[SHORT PROBLEM]: Print the listing below exactly as it appears, starting with its first line and going on through the line that contains "[x=629, y=86]", both included. Leave the pictures out of your answer.

********************

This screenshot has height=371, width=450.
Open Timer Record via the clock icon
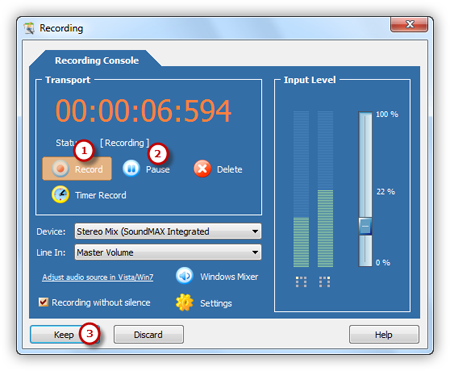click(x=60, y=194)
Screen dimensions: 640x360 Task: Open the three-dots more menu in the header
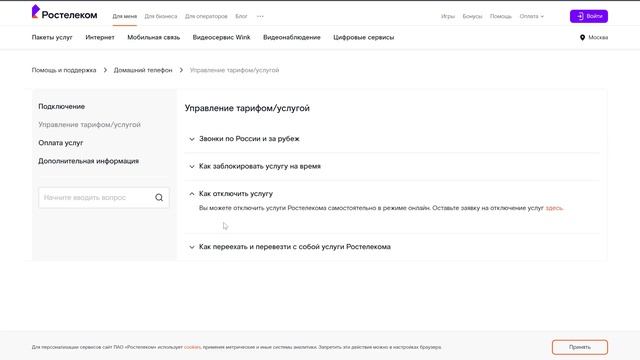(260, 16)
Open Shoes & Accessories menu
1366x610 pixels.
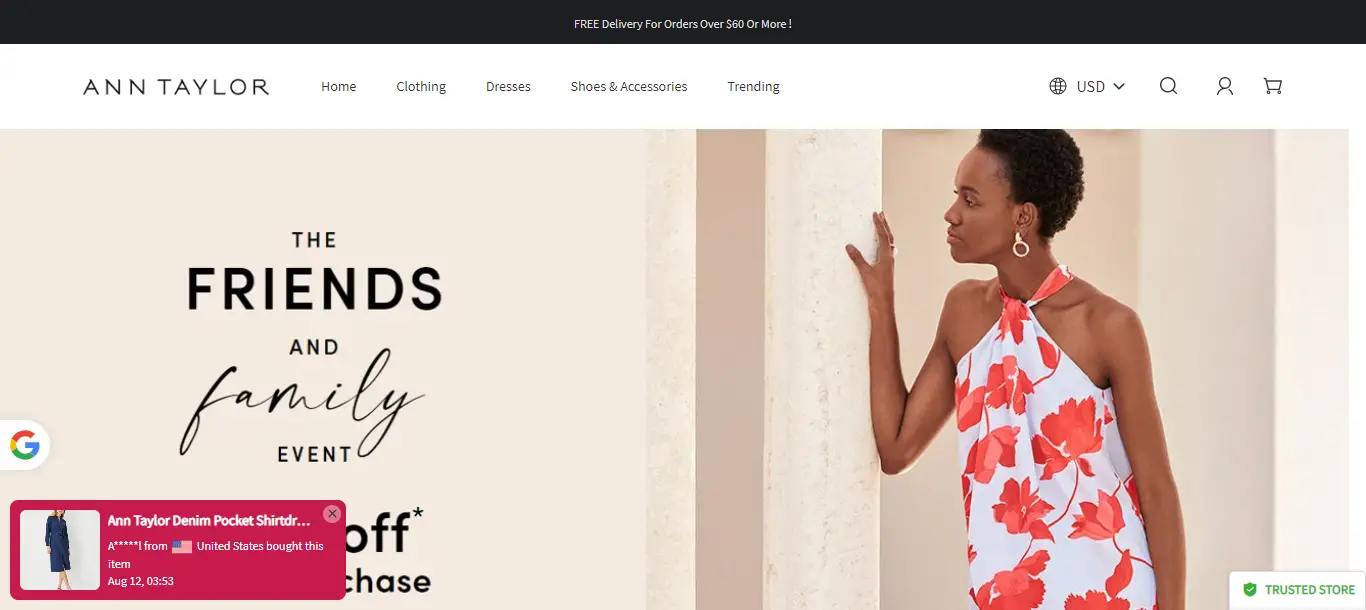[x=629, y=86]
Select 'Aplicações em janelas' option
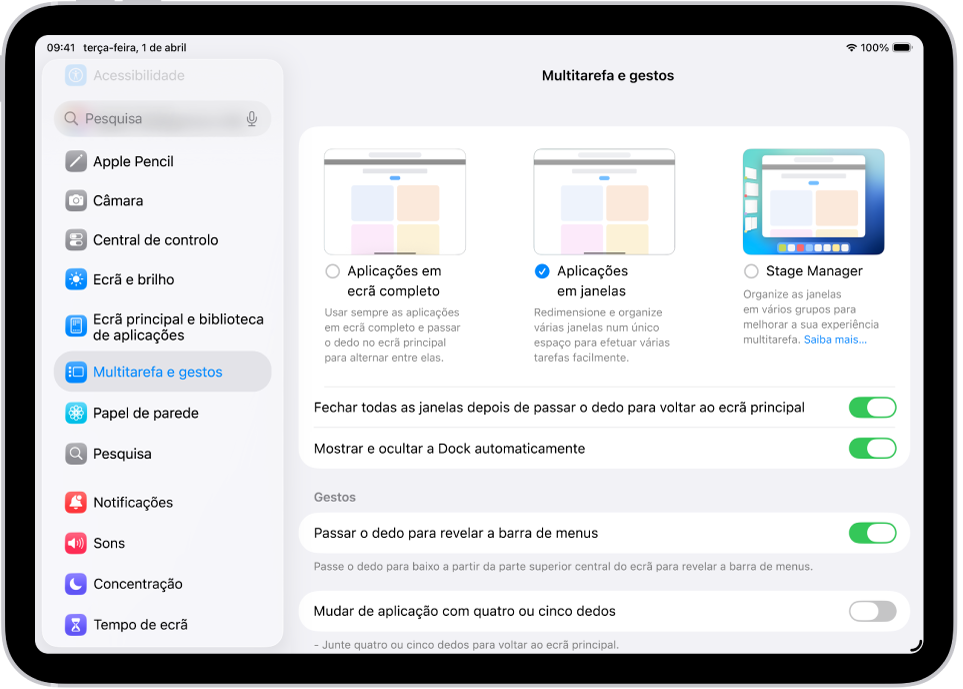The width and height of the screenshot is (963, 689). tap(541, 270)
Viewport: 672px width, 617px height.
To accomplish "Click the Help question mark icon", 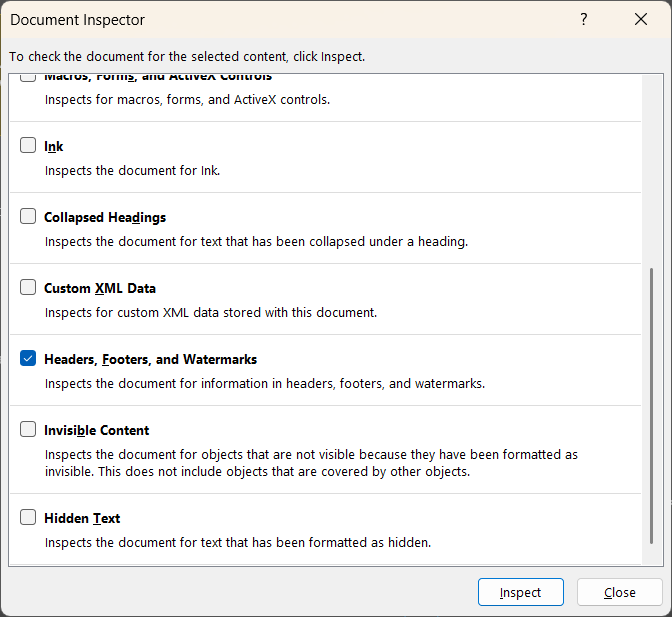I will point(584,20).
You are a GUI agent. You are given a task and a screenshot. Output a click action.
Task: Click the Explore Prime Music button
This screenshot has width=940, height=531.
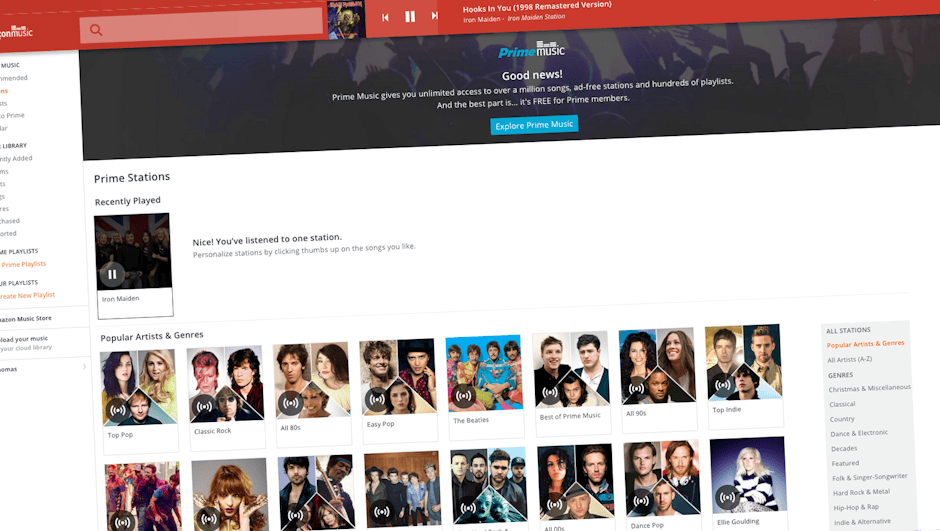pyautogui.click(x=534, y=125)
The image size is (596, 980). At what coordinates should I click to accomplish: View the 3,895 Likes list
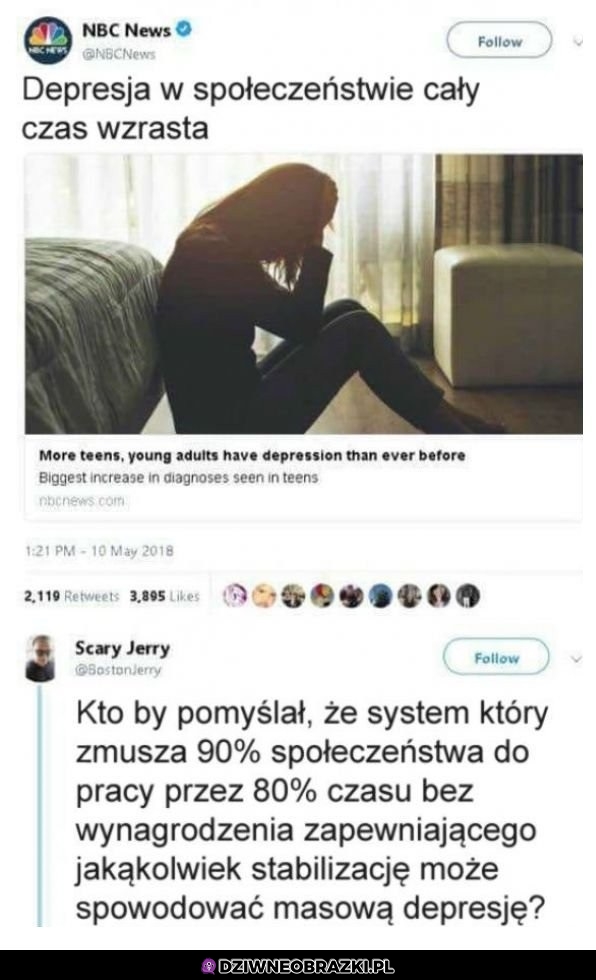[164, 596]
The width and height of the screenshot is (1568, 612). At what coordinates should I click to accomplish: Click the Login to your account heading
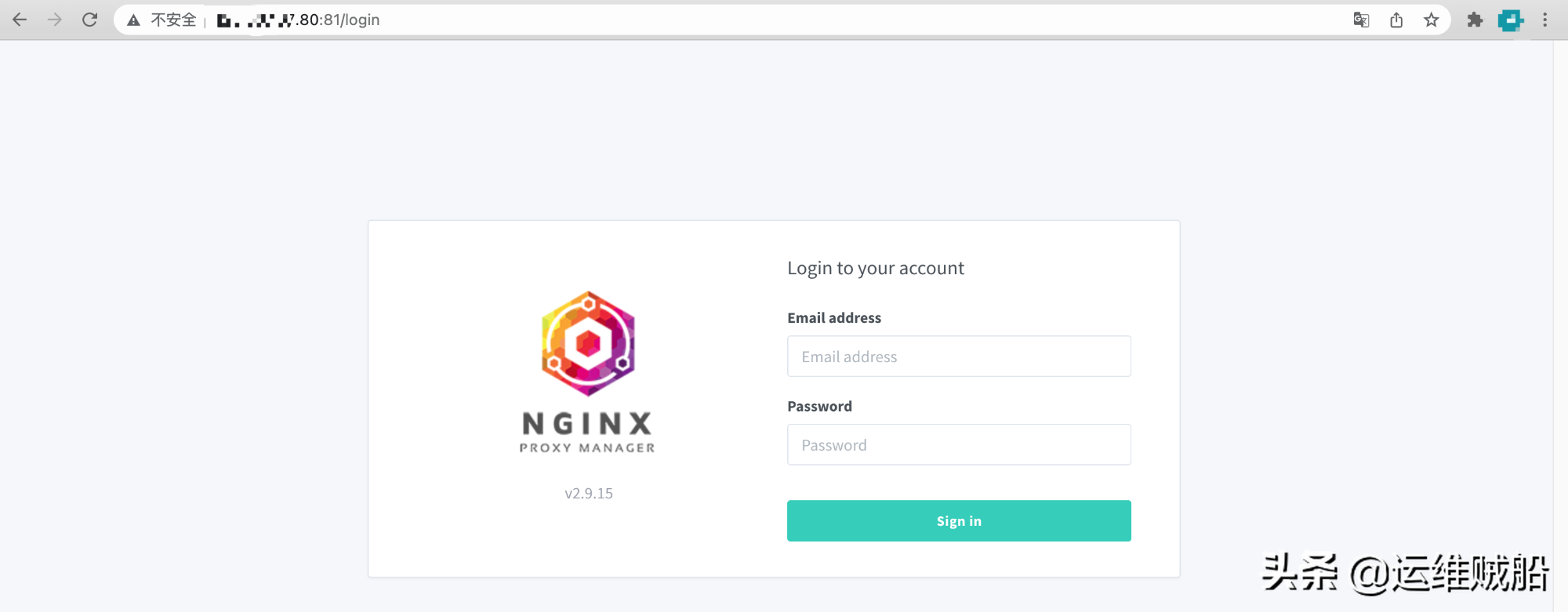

********************

[EXPECTED ANSWER]:
This screenshot has height=371, width=450.
Open Timer Record via the clock icon
click(x=60, y=194)
Screen dimensions: 640x360 Task: Open the three-dots more menu in the header
(260, 16)
Open Shoes & Accessories menu
1366x610 pixels.
[x=629, y=86]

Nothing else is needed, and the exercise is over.